The city safety committee, police chief Carl Davis and other high-ranking YPD officials, the law director and council members met Thursday to go over potential alternatives.

"It has served its purpose, but I believe it to be outdated now," Chief Davis said of the current ShotSpotter system. The city recently renewed an agreement for maintenance and monitoring of the ShotSpotter equipment, which it owns, for another year at a cost of $77,214.

When Sixth Ward councilwoman Anita Davis asked Chief Davis what he suggested as an alternative, he said "the alternative is sitting here in the room - Flock Safety". The company is based in Atlanta.

Lieutenant Mohammad Awad agreed, saying that Flock could prove critical in helping solve homicide cases.

"It's a good service, I'm very happy with ShotSpotter, but I know our money is not never-ending, so I'd rather see maybe a different service available to help us solve some major crimes," Awad said Thursday. "That Lowellville double homicide (in November 2022), that person tried to flee the area, it came across a Flock camera...they were able to zero in on him immediately."

Laura Ann Holland, a representative from Flock, gave a presentation during the meeting, suggesting that if the goal is to solve more violent crimes, the company's vehicle recognition technology would pair very effectively with its newly-launched gunshot detection software, called "The Raven".

"It's not just the alert that a shot occurred, it's also the notice that a shot occurred and here are all the vehicles in the surrounding area at that time," Holland said.

That would help officers detect potential suspect vehicles in the seconds after a shooting, as Lieutenant Awad alluded to with the Lowellville double homicide. Flock would also send deployment teams to the city to help determine where the equipment and cameras should be set up.

The city already uses vehicle recognition technology from Blue Line for its school zone speed cameras, which just went live a couple weeks ago.
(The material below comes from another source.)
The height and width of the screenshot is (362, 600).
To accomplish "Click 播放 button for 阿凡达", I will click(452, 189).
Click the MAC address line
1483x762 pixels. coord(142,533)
Officials said during the meeting that they may consider supplementing that technology with new equipment from Flock, pairing Blue Line equipment with ShotSpotter, or getting rid of ShotSpotter altogether and moving forward with new platforms.

The cost of a Flock setup is comparable to what the city is paying now for ShotSpotter.

"Let's say $75,000 - that could get you two square miles of "Raven", plus 10 vehicle recognition cameras," Holland said during the meeting Thursday.

Some at the meeting raised ethical concerns about the storage of data collected by the Flock system, while Limbian asked about the ability to retain data for longer periods for things like cold cases.

The data relevant to an investigation or incident can be downloaded, but everything else is deleted after 30 days, Holland said, adding that the company has not faced any litigation to this point.

The committee and police chief did not make any decisions at Thursday's meeting; law director Jeff Limbian told 21 News that he's "sure a demonstration will be needed", referring to the Flock outfit, before anything would be decided.